Misbakhun menengarai survei kenaikan rokok menjadi Rp 50 ribu/bungkus yang diprakarsai oleh Universitas Indonesia (UI) untuk kepentingan asing, dan terbukti dibiayai oleh Bloomberg sekitar Rp 4,5 miliar. Menyikapi hal tersebut, lanjut dia, pemerintah harus hati-hati mengambil kebijakan, dengan tidak hanya mendasarkan kepada survei segelintir orang dan dibiayai asing.
“Dampak dari harga rokok Rp 50 ribu/bungkus sangat luas. Yang (terdampak) sebanyak 6,2 juta orang. (Di dalamnya) menyangkut petani, anak istri, keluarga, buruh pabrik, pedagang asongan dan sebagainya. Selama ini kontribusi rokok kepada negara sangat besar, yaitu Rp 145 triliun. Jadi, pemerintah harus bijaksana karena rokok itu menyangkut hajat hidup orang banyak," papar Misbakhun.

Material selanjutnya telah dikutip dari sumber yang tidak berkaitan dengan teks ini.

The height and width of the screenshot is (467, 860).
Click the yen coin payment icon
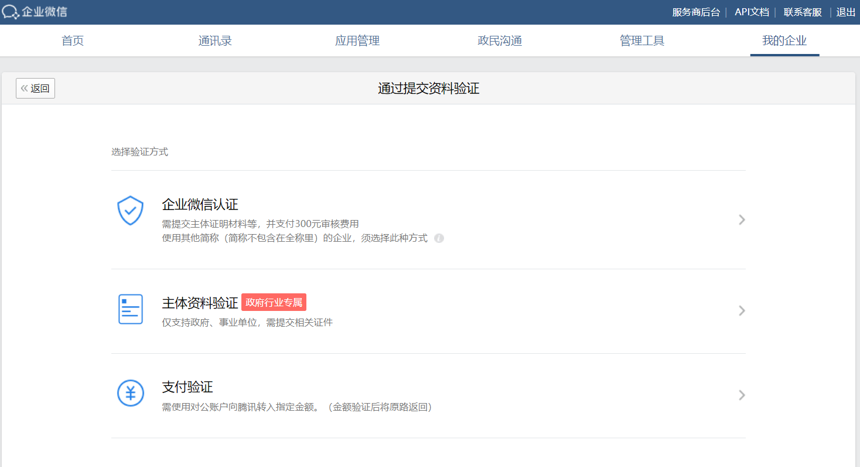coord(130,393)
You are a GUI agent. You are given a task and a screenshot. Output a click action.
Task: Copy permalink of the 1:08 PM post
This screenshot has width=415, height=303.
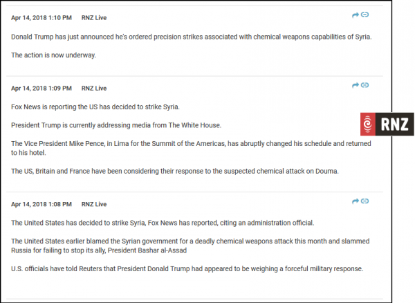tap(365, 201)
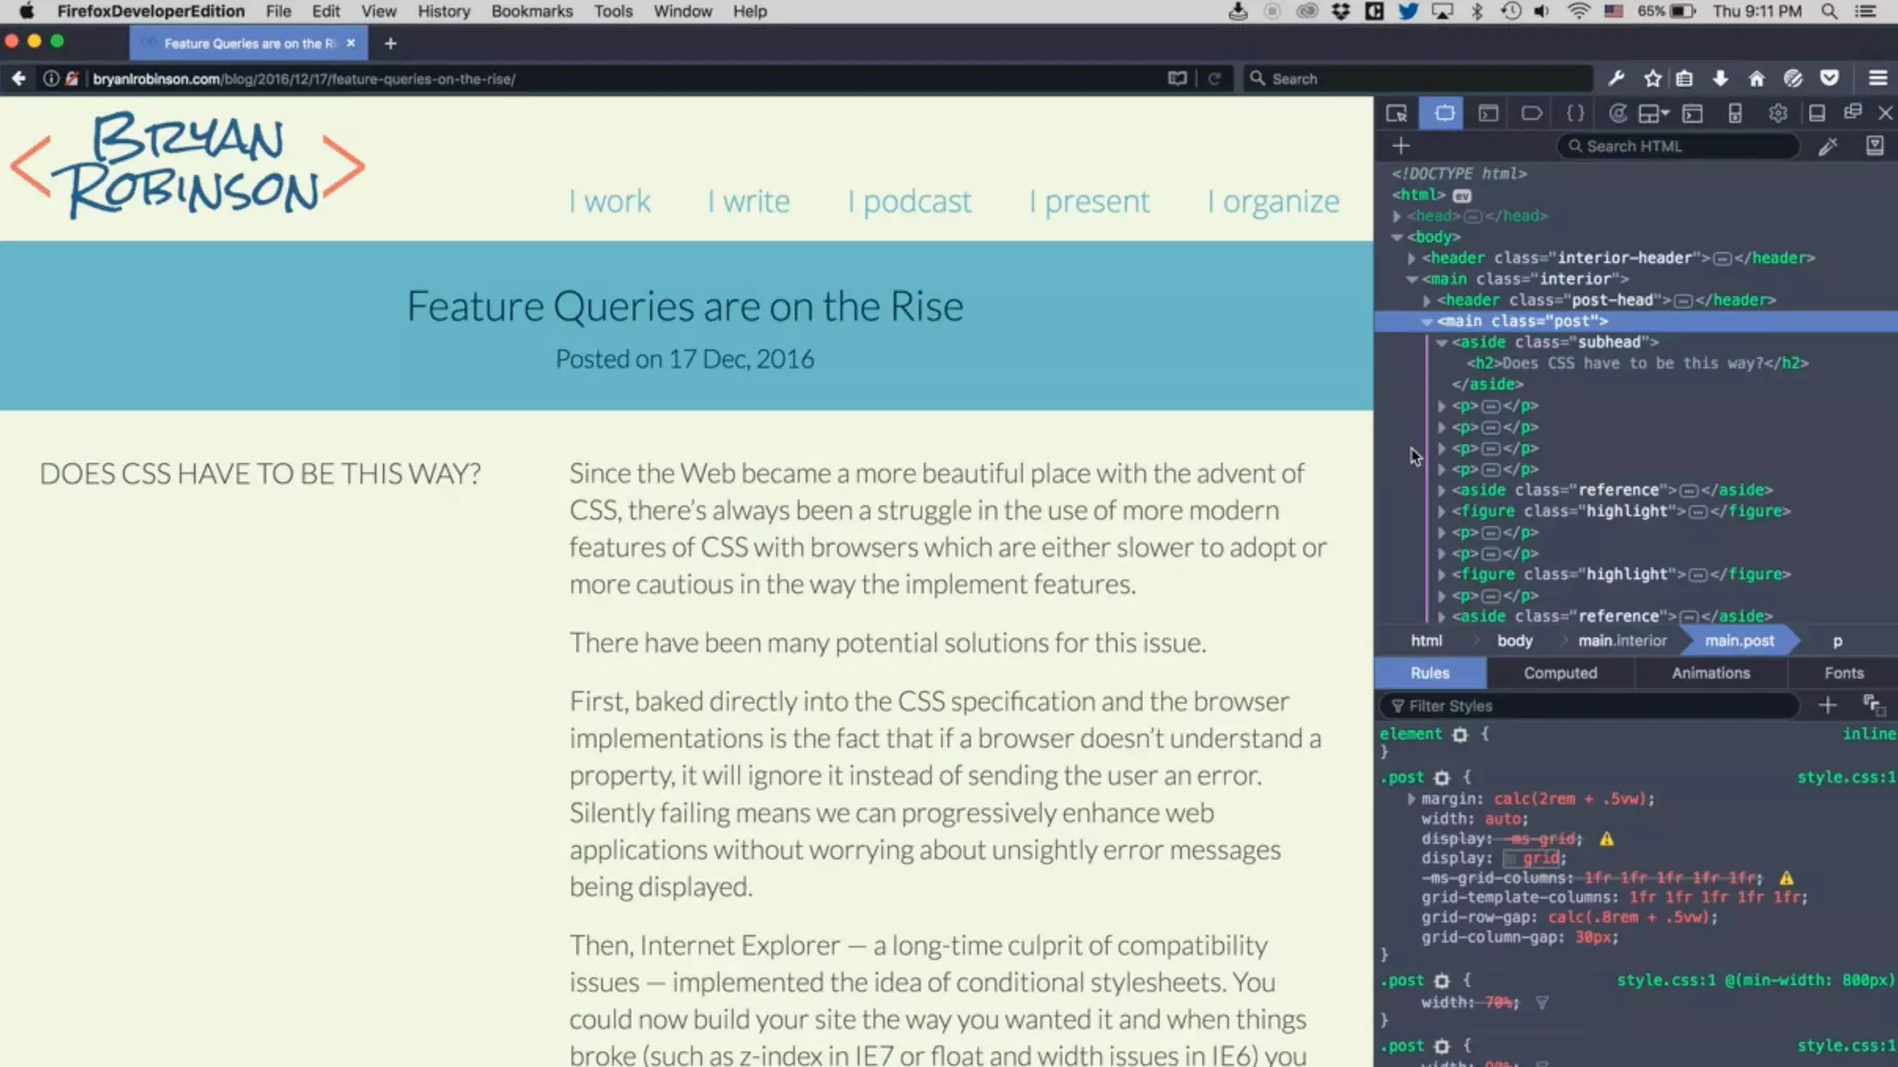The width and height of the screenshot is (1898, 1067).
Task: Open the Bookmarks menu
Action: point(531,11)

Menurutnya, setiap kenaikan cukai tidak selalu identik dengan penerimaan negara, karena selalu lahir banyak pabrik rokok ilegal.

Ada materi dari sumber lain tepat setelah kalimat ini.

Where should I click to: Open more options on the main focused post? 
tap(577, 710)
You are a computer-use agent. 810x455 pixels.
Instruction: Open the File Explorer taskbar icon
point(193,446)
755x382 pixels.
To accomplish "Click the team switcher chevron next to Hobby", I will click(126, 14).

“Lalu kenapa isu ini diopinikan seolah-olah tak ada kepentingan tembakau di Indonesia. Untuk itu DPR membahas RUU Pertembakaun guna menjaga kepentingan petani tembakau,” tegasnya.
Sementara itu, Heri Gunawan menganggap, isu harga rokok Rp 50 ribu/bungkus akan memicu gonjang-ganjing politik. Sebab, isu ini merupakan bentuk kepanikan pemerintah dengan langsung merespons hasil survei UI tentang harga rokok. Padahal, jumlah rokok ilegal yang beredar mencapai 11 %.
“Pabrikan rokok kita dulu mencapai 4.600-an, tapi kini tinggal 700-an,” terang Waketum HKTI ini.
Pertanyaannya, kata Heri, apakah dengan berkurangnya pabrikan itu lalu jumlah perokok dan rokok berkurang?
Selanjutnya, Heri khawatir isu kenaikan rokok sebagai tes di masyarakat di tengah kebuntuan pendapatan pajak dan defisit anggaran. Pajak dari cukai rokok mencapai Rp 146 triliun (2015-2016), sementara dari 100 BUMN hanya menperoleh Rp 30 triliun.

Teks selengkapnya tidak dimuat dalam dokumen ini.